**Data to examine**
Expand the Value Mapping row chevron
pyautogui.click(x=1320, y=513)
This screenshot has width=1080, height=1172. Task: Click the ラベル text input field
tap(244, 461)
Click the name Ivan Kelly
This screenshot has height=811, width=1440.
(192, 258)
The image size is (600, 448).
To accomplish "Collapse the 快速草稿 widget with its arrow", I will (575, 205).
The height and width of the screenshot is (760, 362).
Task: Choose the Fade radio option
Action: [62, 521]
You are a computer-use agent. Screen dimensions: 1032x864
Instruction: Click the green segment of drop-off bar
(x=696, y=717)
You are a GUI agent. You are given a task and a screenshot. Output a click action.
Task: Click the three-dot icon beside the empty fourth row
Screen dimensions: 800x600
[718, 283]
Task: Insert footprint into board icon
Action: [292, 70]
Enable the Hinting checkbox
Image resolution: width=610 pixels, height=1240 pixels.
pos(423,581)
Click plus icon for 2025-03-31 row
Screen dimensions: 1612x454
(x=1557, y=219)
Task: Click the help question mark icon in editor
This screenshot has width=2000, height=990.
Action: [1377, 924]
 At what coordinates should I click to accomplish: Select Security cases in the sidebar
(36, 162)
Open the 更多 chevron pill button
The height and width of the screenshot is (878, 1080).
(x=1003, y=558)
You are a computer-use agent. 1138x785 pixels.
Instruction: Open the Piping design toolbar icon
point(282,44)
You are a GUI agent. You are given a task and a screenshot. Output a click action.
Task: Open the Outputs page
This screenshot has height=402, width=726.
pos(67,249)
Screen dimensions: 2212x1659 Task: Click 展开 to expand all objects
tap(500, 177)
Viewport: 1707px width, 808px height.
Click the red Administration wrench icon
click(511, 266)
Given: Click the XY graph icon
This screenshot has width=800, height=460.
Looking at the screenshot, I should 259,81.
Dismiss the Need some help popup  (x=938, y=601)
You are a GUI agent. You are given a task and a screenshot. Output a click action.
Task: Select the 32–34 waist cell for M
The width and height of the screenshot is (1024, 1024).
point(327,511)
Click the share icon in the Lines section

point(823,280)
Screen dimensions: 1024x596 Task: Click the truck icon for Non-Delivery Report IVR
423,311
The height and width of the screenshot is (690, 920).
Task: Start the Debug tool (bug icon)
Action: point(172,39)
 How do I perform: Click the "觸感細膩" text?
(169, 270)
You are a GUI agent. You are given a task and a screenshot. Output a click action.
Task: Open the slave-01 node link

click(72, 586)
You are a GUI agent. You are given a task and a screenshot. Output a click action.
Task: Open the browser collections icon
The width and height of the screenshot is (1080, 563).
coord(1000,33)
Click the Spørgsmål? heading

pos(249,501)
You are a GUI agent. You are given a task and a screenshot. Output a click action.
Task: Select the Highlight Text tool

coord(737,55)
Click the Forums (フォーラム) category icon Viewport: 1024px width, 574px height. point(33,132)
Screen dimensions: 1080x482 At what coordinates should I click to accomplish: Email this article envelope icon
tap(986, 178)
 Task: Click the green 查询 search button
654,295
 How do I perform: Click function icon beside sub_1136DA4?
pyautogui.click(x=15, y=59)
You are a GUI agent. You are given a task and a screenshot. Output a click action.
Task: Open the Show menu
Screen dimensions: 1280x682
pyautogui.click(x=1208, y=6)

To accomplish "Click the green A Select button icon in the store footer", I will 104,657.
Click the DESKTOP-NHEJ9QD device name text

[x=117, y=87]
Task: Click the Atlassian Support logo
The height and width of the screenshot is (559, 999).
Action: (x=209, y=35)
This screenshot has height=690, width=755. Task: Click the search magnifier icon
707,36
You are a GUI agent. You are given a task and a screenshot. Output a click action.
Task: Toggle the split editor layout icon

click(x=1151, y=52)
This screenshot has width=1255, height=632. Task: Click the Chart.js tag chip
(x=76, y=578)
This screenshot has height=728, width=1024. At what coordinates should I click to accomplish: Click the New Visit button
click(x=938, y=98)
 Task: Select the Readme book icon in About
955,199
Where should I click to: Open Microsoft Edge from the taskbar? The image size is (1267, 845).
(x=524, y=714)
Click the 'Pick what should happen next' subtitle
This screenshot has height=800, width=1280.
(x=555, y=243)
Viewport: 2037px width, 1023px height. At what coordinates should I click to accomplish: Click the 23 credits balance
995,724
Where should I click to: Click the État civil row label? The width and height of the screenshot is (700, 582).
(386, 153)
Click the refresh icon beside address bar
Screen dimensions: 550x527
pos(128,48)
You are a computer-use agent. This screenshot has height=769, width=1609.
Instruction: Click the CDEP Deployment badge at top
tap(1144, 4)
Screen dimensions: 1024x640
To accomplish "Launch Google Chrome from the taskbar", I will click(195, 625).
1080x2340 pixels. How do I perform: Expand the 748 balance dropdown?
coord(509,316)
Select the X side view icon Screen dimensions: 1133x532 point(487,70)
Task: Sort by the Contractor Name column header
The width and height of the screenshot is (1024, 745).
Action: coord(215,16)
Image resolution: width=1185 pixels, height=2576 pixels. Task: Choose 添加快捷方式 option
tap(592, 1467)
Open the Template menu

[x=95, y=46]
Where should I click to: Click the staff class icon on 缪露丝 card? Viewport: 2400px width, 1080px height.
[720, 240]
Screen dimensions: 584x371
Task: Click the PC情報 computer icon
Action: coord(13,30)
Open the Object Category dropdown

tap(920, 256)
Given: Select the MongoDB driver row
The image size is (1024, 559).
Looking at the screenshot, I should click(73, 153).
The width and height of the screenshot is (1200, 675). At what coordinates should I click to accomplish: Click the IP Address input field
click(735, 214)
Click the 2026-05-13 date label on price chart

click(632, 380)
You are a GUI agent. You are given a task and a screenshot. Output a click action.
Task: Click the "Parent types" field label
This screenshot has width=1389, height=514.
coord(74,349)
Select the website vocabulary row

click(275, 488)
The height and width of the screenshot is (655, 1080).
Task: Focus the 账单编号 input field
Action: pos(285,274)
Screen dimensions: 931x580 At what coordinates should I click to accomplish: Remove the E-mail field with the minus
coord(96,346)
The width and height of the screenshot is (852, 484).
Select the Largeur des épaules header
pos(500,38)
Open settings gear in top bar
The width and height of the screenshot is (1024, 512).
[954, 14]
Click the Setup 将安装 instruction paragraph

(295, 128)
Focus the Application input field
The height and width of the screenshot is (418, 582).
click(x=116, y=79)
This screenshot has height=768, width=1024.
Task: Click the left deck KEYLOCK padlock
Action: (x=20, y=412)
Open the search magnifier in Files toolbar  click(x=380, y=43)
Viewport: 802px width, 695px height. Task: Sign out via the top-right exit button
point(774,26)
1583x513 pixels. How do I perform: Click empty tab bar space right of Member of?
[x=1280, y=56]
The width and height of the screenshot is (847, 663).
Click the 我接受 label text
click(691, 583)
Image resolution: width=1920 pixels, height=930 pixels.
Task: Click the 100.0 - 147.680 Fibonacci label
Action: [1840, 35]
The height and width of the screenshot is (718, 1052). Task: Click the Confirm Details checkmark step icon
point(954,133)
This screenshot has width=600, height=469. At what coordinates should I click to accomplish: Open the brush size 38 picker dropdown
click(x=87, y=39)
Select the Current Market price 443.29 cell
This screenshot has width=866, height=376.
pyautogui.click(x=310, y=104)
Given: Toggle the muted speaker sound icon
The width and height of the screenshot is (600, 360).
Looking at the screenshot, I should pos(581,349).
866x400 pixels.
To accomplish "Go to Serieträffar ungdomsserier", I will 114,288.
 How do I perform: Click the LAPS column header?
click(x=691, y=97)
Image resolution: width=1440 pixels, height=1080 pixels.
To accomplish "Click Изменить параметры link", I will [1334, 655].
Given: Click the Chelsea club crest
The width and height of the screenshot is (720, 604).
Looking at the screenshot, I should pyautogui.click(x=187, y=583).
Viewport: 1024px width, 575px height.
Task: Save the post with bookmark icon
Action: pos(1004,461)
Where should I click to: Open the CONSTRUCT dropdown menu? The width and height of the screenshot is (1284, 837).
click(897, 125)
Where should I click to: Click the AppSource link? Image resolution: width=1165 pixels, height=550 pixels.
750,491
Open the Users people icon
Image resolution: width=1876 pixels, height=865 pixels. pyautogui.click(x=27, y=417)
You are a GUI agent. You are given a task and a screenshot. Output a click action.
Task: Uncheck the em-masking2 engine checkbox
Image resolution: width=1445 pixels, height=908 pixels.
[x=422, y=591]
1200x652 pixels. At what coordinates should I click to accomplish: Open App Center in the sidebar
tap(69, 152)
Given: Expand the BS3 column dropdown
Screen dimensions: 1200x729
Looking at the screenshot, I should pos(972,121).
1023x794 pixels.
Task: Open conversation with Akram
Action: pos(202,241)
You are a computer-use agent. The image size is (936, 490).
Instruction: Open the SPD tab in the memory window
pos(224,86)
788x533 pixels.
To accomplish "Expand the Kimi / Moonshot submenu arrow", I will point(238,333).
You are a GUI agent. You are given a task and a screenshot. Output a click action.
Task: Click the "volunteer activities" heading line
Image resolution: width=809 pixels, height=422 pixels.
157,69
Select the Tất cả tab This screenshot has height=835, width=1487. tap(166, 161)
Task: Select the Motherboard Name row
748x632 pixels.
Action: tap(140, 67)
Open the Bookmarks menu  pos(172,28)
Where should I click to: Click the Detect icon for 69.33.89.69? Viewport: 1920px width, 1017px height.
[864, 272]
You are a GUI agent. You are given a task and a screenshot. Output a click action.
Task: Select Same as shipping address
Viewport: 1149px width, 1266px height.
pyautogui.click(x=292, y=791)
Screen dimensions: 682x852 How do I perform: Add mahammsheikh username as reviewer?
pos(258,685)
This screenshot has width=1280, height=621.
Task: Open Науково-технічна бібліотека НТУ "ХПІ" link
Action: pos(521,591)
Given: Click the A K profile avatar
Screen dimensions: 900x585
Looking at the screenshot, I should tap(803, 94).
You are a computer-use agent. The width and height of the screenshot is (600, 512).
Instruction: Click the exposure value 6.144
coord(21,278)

**Directions**
Work out how many lines in the material above hold the string "help", and reply with the number only.

**Output of the task**
2